Saint Too Late for Living as reviewed in The Phantom Tollbooth Two gravestones with the names "Sue R. Later" and "R. U. Necst." Yeah, it's cheesy. It's also classic metal from 1988, and cheese was the name of the game. A solid classic metal release.

Too Late for Living

Artist: Saint

Label: Retroactive Records

Time: 9 tracks / 31:51 minutes

Pop on the record Too Late for Living by Saint. First, some chugga chugga classic 80s power riffs, then: listen as the lead guitarist opens the door to the recording room, shuts it behind him, picks up his guitar and does a quick shred solo before the vocals start.

Get it? Late for recording? Too Late for Living?

That is not the only pun - the record's sleeve features a painting of two gravestones with the names "Sue R. Later" and "R. U. Necst." Yeah, it's cheesy. It's also classic metal from 1988, and cheese was the name of the game.

This is another in a long line of excellent reissues of classic Christian metal albums on the wonderful Retroactive Records. These reissues are done right - restored artwork, historical and new liner notes, and most importantly fantastic remastering. Unfortunately this CD does not have any bonus tracks as some other Retroactive releases do. One presumes that there were no recordings of historic interest available to append to this release. Unfortunate - the album clocks in at a paltry 32 minutes.

Saint has been reissuing all of their classic records recently, and fans will no doubt be pleased - as bassist Richard Lynch states in the new liners, this is a fan favorite, often considered their best record. He also relates the story of how the initially poor response to the record led to the band's dissolution for a decade.

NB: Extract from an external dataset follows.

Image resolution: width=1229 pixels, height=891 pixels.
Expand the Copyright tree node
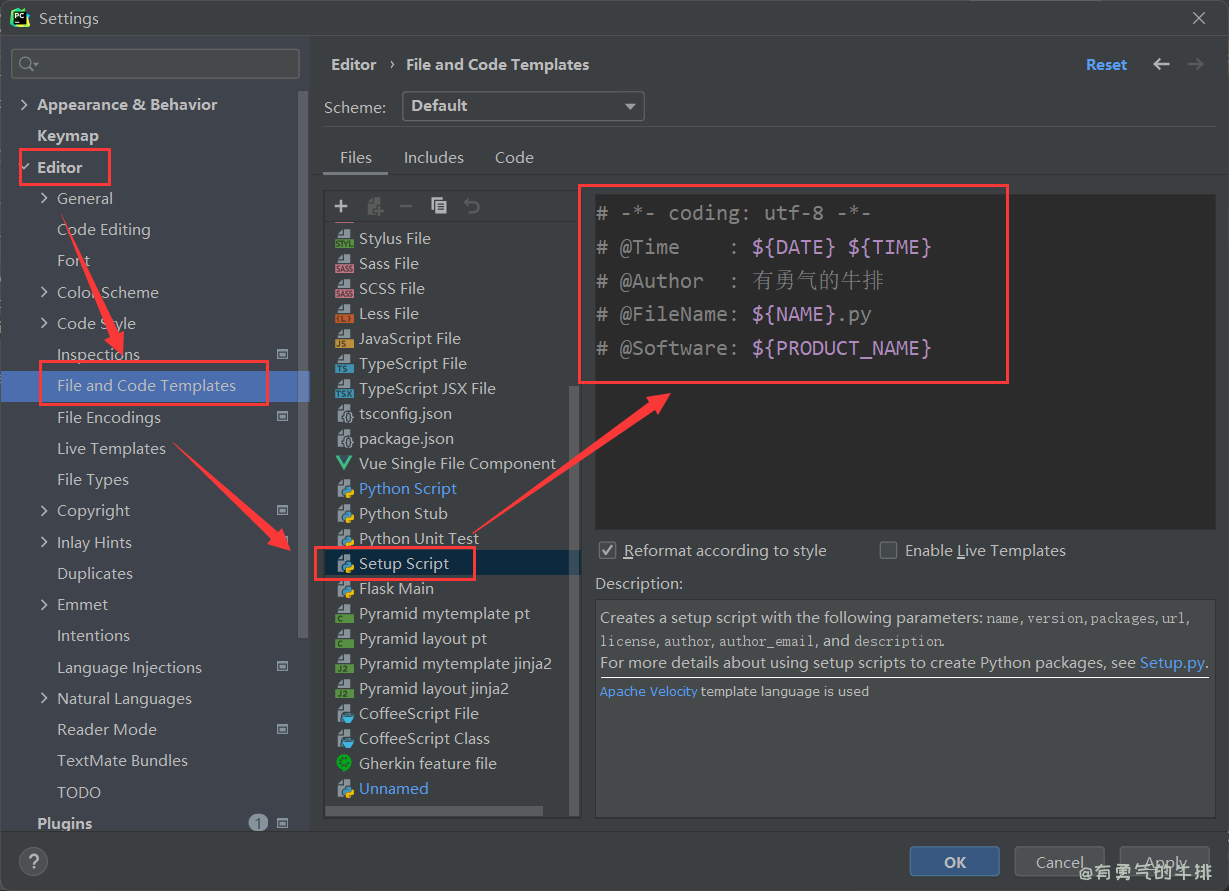click(x=44, y=511)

Now, about the album proper - if you're a Saint fan this is a no brainer. Stop reading and go buy this right now. It's their best album and the sound quality is phenomenal. Enough Said. If you're new to Saint, like myself - continue on...

Saint plays classic metal - galloping guitar riffs, double bass drumming, soaring vocals, and often mystical lyric imagery. Think Judas Priest and Iron Maiden. If you like that style of music, then this band is for you. Check out the solos on the instrumental "Returning" and the awesome drums on "The Path." This band has chops.

The problem, as with most classic metal, but especially so on this disc, is the lyrics. They're bad. Really bad. In the aforementioned "The Path" we hear, "I'm the false prophet in tribulation." Really? Do you honestly think the false prophet will announce himself so plainly?

Unfortunately it doesn't end there. This album tends to follow the theme set out in the title, warning people about hell and telling them to turn to Christ. I will not criticize the band's call to ministry, however, I take issue with people reducing the gospel to a banal "turn-or-burn" ideology that irresponsibly distorts any subtlety and depth in Christ's message of love to sinners. For example, "On the Street" tells the story of a destitute homeless man before shifting to the conclusion "Now is the time for you to stop running / The time is now, salvation's calling / Jesus is the way for you, that's right," all the while ignoring the various socio-economic barriers that reduce this man's standard of living and his ability to know God. It is not that simple.

Bad lyrics aside, this is a solid classic metal release. At least the lyrics are positive, unlike say, Judas Priest, who also have terrible lyrics - terrible and negative lyrics about various unsavory things. So this album serves its purpose, but those who want good music and lyrical depth need not apply.